O sistema de registro de preços é o conjunto de procedimentos realizados para registrar formalmente, em ata própria, os preços, fornecedores, órgãos e entidades participantes.
A ata de registro de preços não constitui contrato administrativo, mas documento que proporciona à Administração a opção de contratar, mediante as condições pactuadas previamente no certame licitatório original. O contrato somente se perfaz com a efetiva ordem de compra, dando início à execução do objeto.
Qualquer irregularidade no processo de adesão, seja por ausência de justificativa, excesso quantitativo, descumprimento das normas, ou omissão de cautelas, pode atrair responsabilidade dos gestores públicos, inclusive por improbidade administrativa Lei nº 8.429/1992.
Os Tribunais de Contas frequentemente examinam a regularidade das adesões, comumente desconstituindo contratos e glosando despesas nos casos em que: não há vantagem para a Administração; inexistem justificativas técnicas; ou a ata foi desenhada a favorecer licitantes restritos.
O tema da adesão à ata de registro de preços é frequentemente debatido tanto nos Tribunais de Contas quanto no Poder Judiciário. Predomina o entendimento de que as limitações quantitativas são de observância obrigatória e que a adesão não pode representar burla à licitação própria, sob pena de desequilibrar a competição, além de afrontar o interesse público.
No entanto, há discussões a respeito da possibilidade de ampliação dos quantitativos, da necessidade ou não de análise prévia do TCE em cada adesão e da extensão da responsabilização dos fornecedores.
Especializar-se nessas nuances é diferencial competitivo para o operador do direito que atua junto a entes públicos e privados, especialmente diante do crescente rigor do controle externo.
A correta operacionalização da adesão à ata de registro de preços é desafio constante para municípios e órgãos públicos que necessitam conciliar agilidade, economicidade e respeito aos princípios constitucionais.
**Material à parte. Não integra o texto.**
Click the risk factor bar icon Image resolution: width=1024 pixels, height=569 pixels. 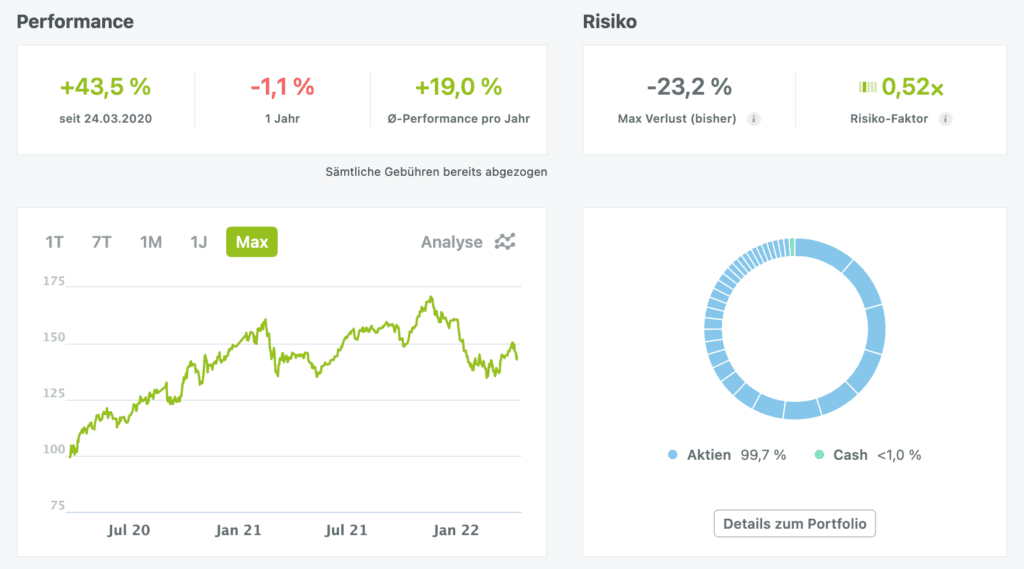click(x=868, y=88)
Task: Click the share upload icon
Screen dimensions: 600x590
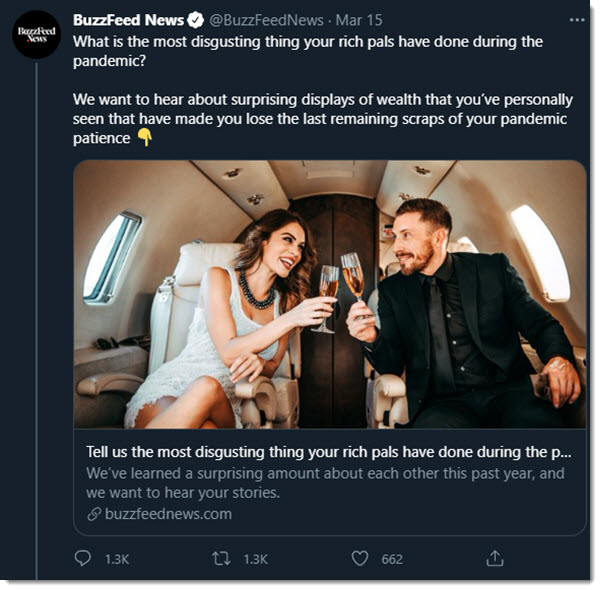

O tema envolve importantes questões de Direito Administrativo, controle de legalidade e responsabilidade dos agentes públicos.
O desconhecimento do procedimento ou das regras de adesão pode gerar nulidades e riscos de responsabilização.
Cada passo da adesão demanda análise jurídica individualizada e documentação robusta.
A especialização na área pelas assessorias, é fundamental diante das constantes alterações legislativas e do crescente controle das cortes de contas.
Limites quantitativos, justificativa e transparência são pedras angulares das boas práticas.
O papel da assessoria jurídica é central na mitigação de riscos de ilicitude e na defesa do interesse público.
Enfim, orientamos sempre, que o objetivo do referido instituto não pode ser de gerar um sistema de aquisições pela administração de forma desenfreada e desregulada, mas sim proporcionar celeridade e economia aos cofres das entidades públicas, desde que não haja a confrontação de princípios basilares da atividade administrativa.